I have to say that the biggest improvement to the experience of watching my videos was when I got an OLED TV. Even some garbage VHS rip can look interesting when the night sky has been adjusted to true black.
Given the increasing abilities of TVs and processing abilities and feature sets of players, I'm not much persuaded to upgrade my DVD collection to Blu-Ray. Though I admit some of that is that I enjoy the challenge of getting a good video file out of my DVDs.
I partially disagree with the use of ASS subtitles. For a lot of traditional movies, using SRT files is sensible because more players support it, and because it's often sensible to give the player the option of how to render the text (because the viewing environment informs what is e.g. the appropriate font size).
My impression is, their audience equates file size with quality so the bigger the file the more "value" they got from the creator. This is frustrating because bigger files means hitting transfer limits, slower to download, slower to copy, taking more space, etc...
Unless one lives in a country where the internet is slow and/or hard drives are expensive, I think the audience does not care.
My hypothesis is that they use a really high quality value, and that there are diminishing returns there.
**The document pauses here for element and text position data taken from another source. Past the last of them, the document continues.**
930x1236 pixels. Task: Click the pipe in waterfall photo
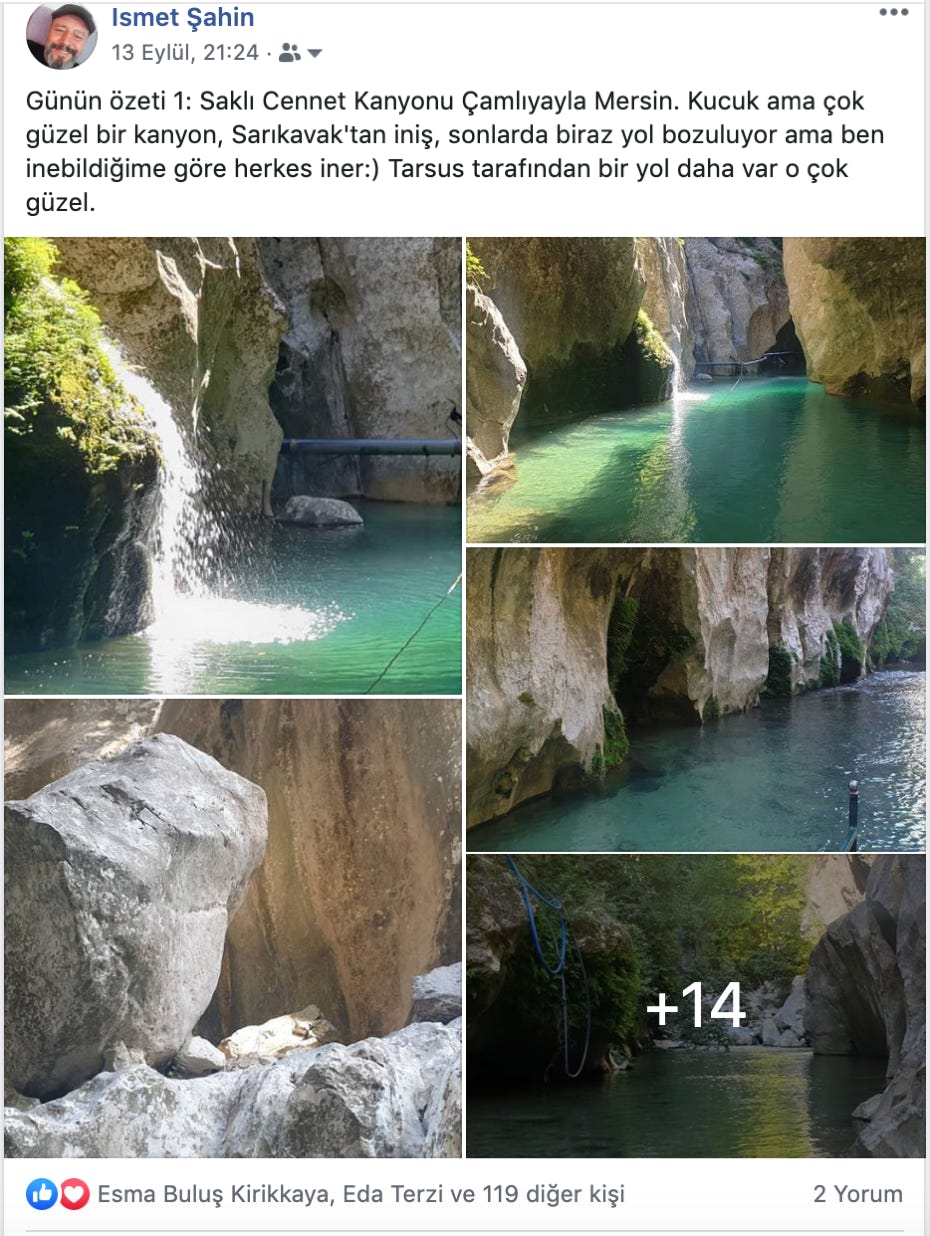click(370, 447)
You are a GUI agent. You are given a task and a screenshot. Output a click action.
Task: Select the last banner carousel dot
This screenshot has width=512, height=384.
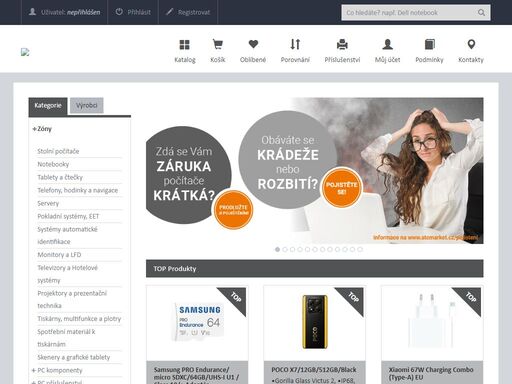pyautogui.click(x=360, y=249)
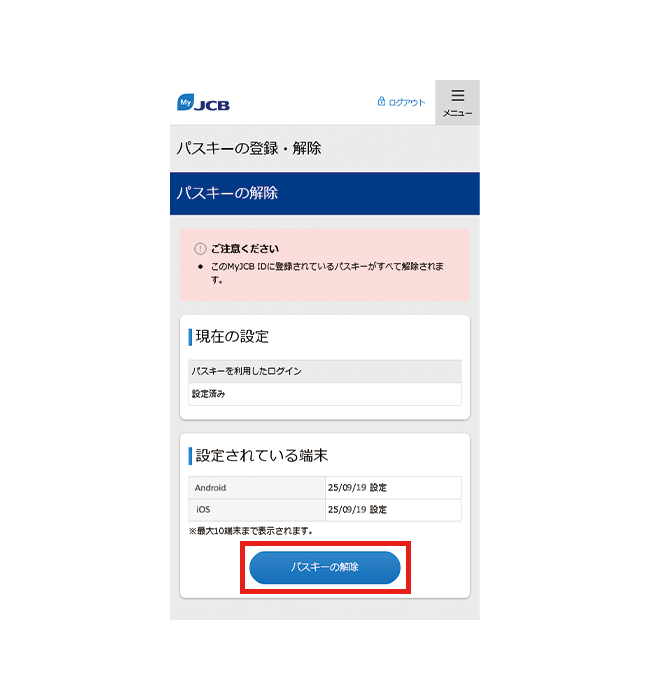The image size is (650, 700).
Task: Click the Android 25/09/19 設定 date cell
Action: point(393,488)
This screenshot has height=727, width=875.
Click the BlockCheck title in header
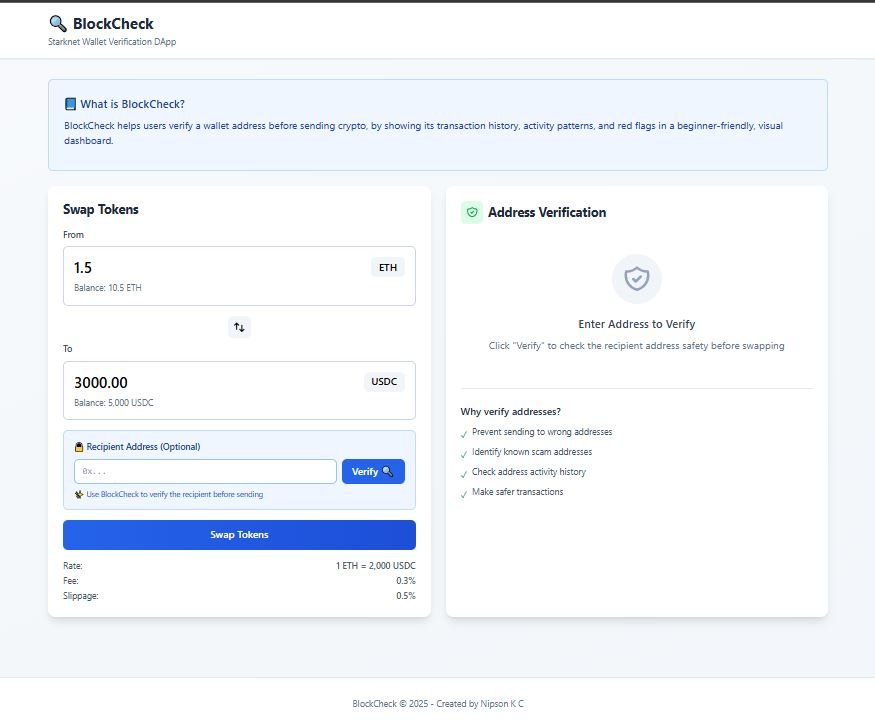click(x=113, y=23)
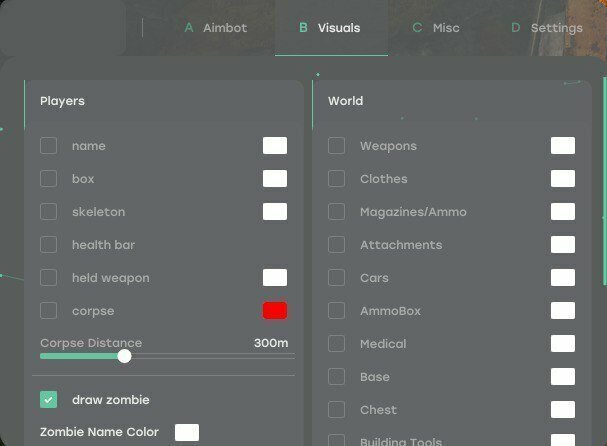Image resolution: width=607 pixels, height=446 pixels.
Task: Select the Visuals tab
Action: tap(331, 28)
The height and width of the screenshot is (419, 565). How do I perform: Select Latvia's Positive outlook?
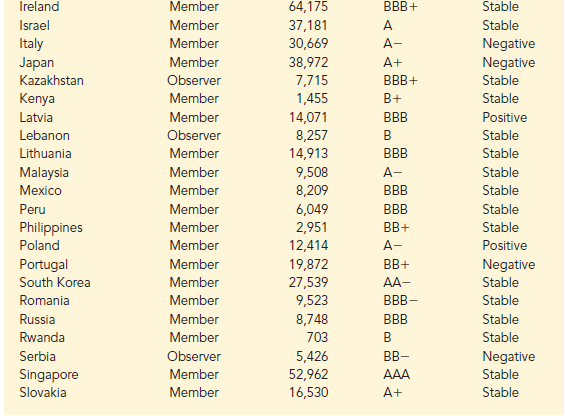pos(504,117)
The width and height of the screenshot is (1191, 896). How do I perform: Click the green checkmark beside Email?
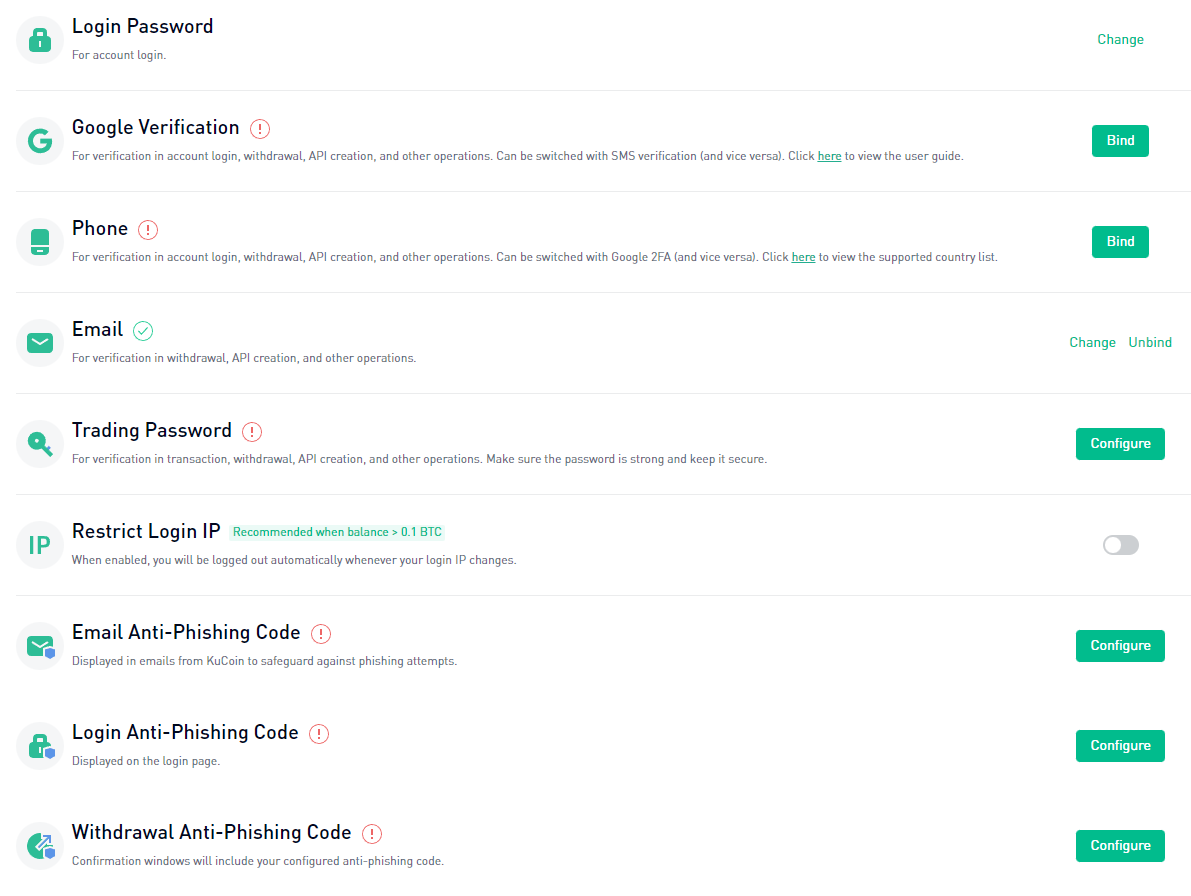[x=143, y=330]
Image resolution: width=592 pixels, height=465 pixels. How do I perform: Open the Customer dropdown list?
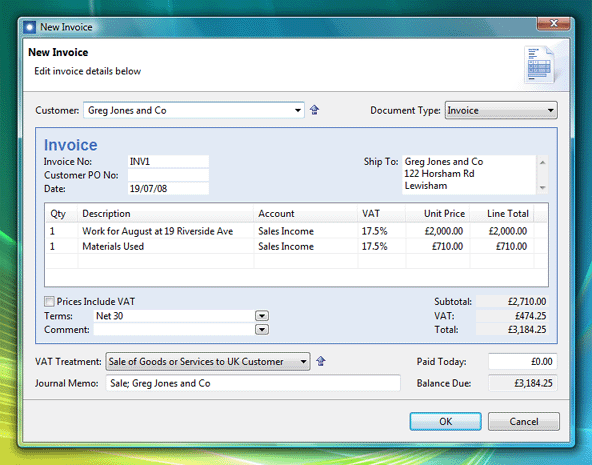coord(298,110)
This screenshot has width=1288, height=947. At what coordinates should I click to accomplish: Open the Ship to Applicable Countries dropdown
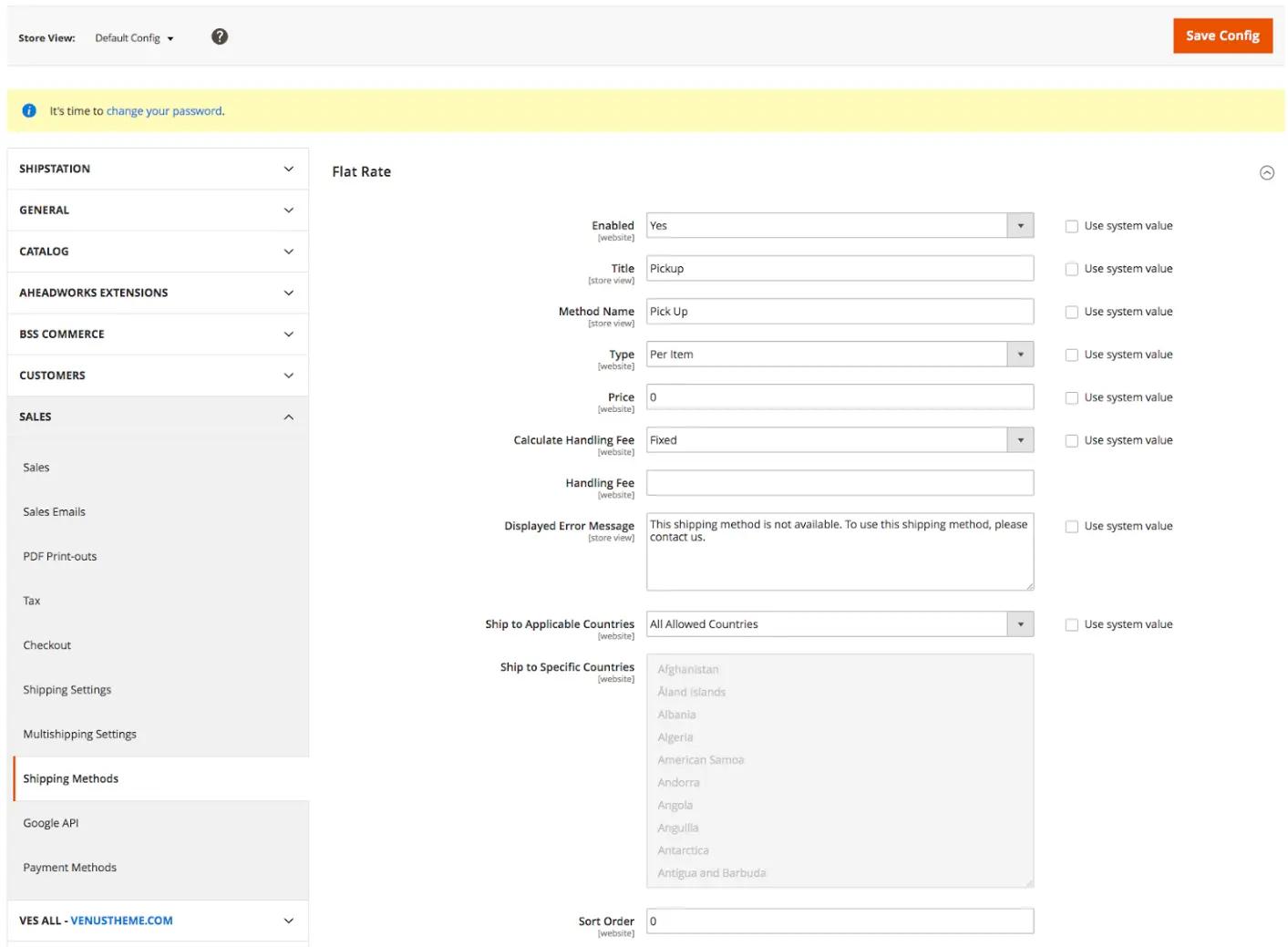pyautogui.click(x=1020, y=623)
ffmpeg seems ridiculously complicated, but infact its amazing the amount of work that happens under the hood when you do
ffmpeg -i input.mp4 output.webm
and tbh theyve made the interface about as smooth as can be given the scope of the problem.Edit: from some googling it looks like encoding is encoding, whether it’s used for recording or rendering footage. In that case the same quality arguments the article is making should apply for recording too. I only did a cursory search though and have not had a chance to test so if anyone knows better feel free to respond
GPU acceleration could be used to accelerate a CPU encode in a quality-neutral way, but NVENC and the various other HW accelerators available to end users are designed for realtime encoding for broadcast or for immediate storage (for example, to an SD card).
For distribution, you can either distribute the original source (if bandwidth and space are no concern), or you can ideally encode in a modern, efficient codec like x265 or AV1. AV1 might be particularly useful if you have a noisy source, since denoising and classification of the noise is part of the algorithm. The reference software encoders are considered the best quality, but often the slowest, options.
GPU is best if you need to temporarily transcode (for Plex), or you want to make a working copy for temporary distribution before a final encode.
I think it might be one of those classic “everyone should just get good like me” style opinions you find polluting some subject matter communities.
The vlc was how you could get any movie to work (instead of messing with all these codecs, which apparently, in lieu to another comment in this thread, aren't really codecs).
Grump grump grumpity grump. Same experience with every dashcam I've bought over the years.
The idea that YCbCr is only here because of "legacy reasons", and that we only we discard half of chrominance because of equally "legacy reasons" is bonkers, though.
Similarly, chroma subsampling is motivated by psychovisual aspects, but I truly believe that enforcing it on a format level is just no longer necessary. Modern video encoders are much better at encoding low-frequency content at high resolutions than they used to be, so keeping chroma at full resolution with a lower bitrate would get you very similar quality but give much more freedom to the encoder (not to mention getting rid of all the headaches regarding chroma location and having to up- and downscale chroma whenever needing to process something in RGB).
Regarding the tone of the article, I address that in my top-level comment here.
It really isn't. You have to scroll 75% of the way through the document before you it tells you what to actually type in. Everything before (9000+ words) is just ranty exposition that might be relevant, but is hardly "quick".